╭─ Extracted material

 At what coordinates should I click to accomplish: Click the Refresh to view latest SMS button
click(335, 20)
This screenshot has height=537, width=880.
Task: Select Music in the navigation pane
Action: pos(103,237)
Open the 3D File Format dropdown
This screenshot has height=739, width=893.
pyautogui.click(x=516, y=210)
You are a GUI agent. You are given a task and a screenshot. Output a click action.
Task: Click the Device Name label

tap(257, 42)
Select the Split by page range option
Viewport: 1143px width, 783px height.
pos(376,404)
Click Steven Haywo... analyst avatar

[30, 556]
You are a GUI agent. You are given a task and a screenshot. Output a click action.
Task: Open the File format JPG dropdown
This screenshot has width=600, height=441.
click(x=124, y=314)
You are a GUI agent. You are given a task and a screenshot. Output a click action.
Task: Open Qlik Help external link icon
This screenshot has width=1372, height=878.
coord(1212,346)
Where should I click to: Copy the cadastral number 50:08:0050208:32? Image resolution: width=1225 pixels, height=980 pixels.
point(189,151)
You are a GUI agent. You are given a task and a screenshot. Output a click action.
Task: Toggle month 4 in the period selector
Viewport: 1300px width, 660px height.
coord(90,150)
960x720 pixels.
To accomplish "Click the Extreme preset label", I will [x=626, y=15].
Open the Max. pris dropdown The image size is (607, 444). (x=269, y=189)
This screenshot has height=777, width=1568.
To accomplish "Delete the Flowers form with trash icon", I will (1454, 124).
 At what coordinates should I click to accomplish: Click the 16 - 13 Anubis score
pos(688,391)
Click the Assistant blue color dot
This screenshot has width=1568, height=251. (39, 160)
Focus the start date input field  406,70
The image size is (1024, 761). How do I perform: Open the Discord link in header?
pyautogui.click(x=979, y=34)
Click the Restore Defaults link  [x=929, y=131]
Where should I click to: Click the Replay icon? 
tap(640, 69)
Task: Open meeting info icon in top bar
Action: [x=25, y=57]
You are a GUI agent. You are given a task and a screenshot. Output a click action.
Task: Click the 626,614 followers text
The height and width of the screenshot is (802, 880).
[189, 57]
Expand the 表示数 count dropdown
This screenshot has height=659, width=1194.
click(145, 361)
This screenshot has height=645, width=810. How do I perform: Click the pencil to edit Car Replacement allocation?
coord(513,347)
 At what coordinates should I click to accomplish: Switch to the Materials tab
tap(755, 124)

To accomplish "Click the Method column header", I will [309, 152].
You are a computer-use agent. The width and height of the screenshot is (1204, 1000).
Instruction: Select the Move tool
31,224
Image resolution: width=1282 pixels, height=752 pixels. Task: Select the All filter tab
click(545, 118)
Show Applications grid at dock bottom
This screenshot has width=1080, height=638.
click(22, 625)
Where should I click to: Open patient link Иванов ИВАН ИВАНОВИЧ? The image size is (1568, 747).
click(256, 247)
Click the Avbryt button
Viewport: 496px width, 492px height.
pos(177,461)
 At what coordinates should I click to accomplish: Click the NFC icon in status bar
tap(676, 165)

╰─

§ Exercise goal:
Count lines above with the word "will". Give the number only.

§ Result of this exercise:
3